Restent alors deux solutions qui se présentent dans la vie de beaucoup de startups. Soit, nous levons de l’argent et nous le brûlons pour évangéliser le marché – parce que nous restons persuadés que c’est l’avenir. Soit, nous nous débrouillons pour proposer d’autres services et faire entrer de l’argent tout en faisant de la pédagogie sur l’utilité du portefeuille électronique. Les débats entre les trois fondateurs – a posteriori, on peut dire que c’est le chiffre idéal pour créer une boîte – ne durent que quelques semaines mais sont intenses.
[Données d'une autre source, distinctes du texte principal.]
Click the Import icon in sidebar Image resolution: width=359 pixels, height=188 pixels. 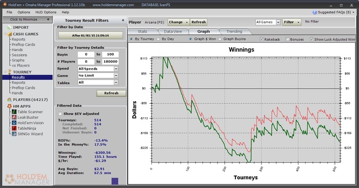9,27
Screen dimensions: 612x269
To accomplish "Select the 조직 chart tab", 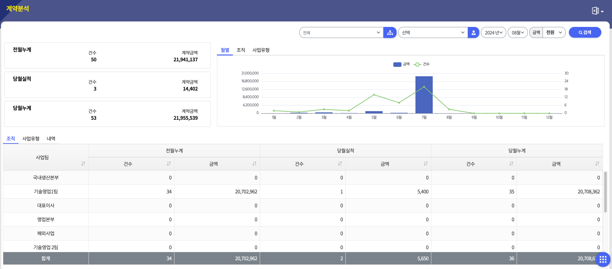I will pos(241,50).
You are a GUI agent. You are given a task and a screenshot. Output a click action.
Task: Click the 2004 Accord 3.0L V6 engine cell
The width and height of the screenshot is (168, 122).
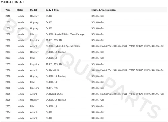click(x=98, y=112)
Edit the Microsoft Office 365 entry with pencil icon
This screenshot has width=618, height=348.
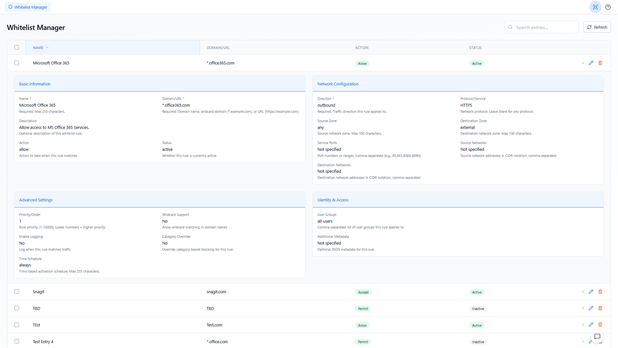pos(591,63)
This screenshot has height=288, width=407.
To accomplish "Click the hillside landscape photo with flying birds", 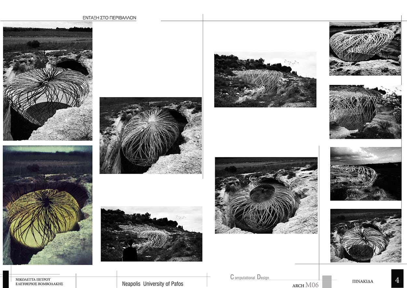I will coord(265,79).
La décision de prudence l’emporte à deux contre un : la levée de fonds attendra ; nous allons nous retrousser les manches et trouver des revenus par nous-mêmes.
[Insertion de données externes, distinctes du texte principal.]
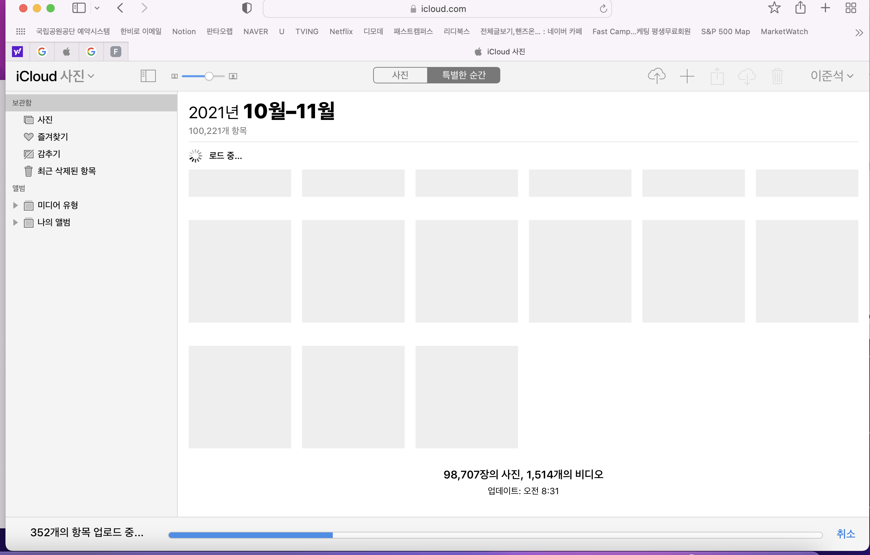The height and width of the screenshot is (555, 870).
Task: Expand the 미디어 유형 album group
Action: point(15,205)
Nous continuons donc à démarcher les marques et enseignes pour le wallet. Mais lorsqu’elles demandent une application, un moteur de fidélité ou encore la mise en place d’un réseau de beacons, ces mini-balises qui entrent en contact avec les mobiles de leurs clients, nous leur faisons. Nous maitrisons la technologie, nos services sont appréciés. Et cela marche. En 2017, nous sommes une dizaine de personnes chez Carving Labs, la société est rentable et nos clients sont fidèles.
Entre temps, mi-2016, Apple annonce qu’il va loger sa solution de paiement dans le wallet. Hourra ! Notre intuition de la montée en puissance du portefeuille embarqué est validée. Si Apple y va, tout le monde ira. Certes, mais quand ? Car sur le terrain, toujours pas de marché. En un an, nous démarchons 180 marques et seules 2 signent pour tester la dématérialisation de leur carte de fidélité sur le wallet ! Une année très difficile.
Nouveau débat stratégique
Mi-2017, les choses commencent enfin à bouger. Le marché frémit. Du coup, les débats entre fondateurs reprennent. Ne risque-t-on pas de voir passer le train. Carving Labs tourne à plein régime et il est difficile de se concentrer sur un service – le wallet – qui ne rapporte presque rien. Les discussions sont aussi acharnées que quelques années plus tôt. Faut-il ou non refuser le new biz sur les prestations rentables et, dans ce cas, lever des fonds ? La décision se fait encore à la majorité de deux contre un. Nous basculons donc à 100% sur de nouveaux comptes uniquement wallet tout en conservant notre savoir-faire technologique sur les comptes historiques.
Nous obtenons notre premier rendez-vous investisseurs en février 2018. Il est difficile. Les fonds ne comprennent pas que nous ayons suivi deux chemins en parallèle. Il faut déployer des trésors de pédagogie pour convaincre. Et ça marche. Trois mois plus tard, nous levons 2 millions d’euros auprès de M Capital Partners et de Bpifrance, nous changeons de nom pour devenir Captain Wallet et nous focalisons tous nos efforts commerciales et 90% de notre développement informatique sur le wallet.
Le timing était le bon. Un an plus tard, Captain Wallet compte 50 clients grands comptes (Intersport, Jacadi, Unibail, Mercialys, Boardriders, McDonald’s, Etam, Aigle, Europcar, Franprix…) qui utilisent le wallet pour gérer leurs programmes de fidélité et la relation marketing avec les consommateurs sur mobile. Nous sommes partenaires de Google pour le lancement de Google Pay. Et les perspectives sont excellentes.
Que retenir de cette expérience ?
D’abord qu’il n’y a pas de recette magique quand il s’agit de faire des choix stratégiques. L’équation est compliquée car personne ne peut les faire à votre place. On a la tête dans le guidon et en même temps il faut prendre un maximum de recul pour faire un choix lucide. Il est impératif de beaucoup échanger entre associés, savoir entendre l’autre qui a un prisme différent, être hyper clair sur l’objectif final et accepter les arbitrages qui sont faits. Ensuite, il faut se méfier des solutions de facilité : ce n’est pas parce que l’argent abonde sur le marché du capital risque qu’il faut nécessairement se jeter dessus. Une levée en 2015 aurait été une catastrophe pour nous. Une levée de fonds constitue le Graal, le point d’arrivée, pour beaucoup d’entreprises alors qu’elle n’est qu’un moyen. Notre expérience prouve qu’elle ne doit pas être automatique et qu’elle ne se substitue en aucun cas à la capacité de l’entreprise à persévérer dans sa vision et son produit.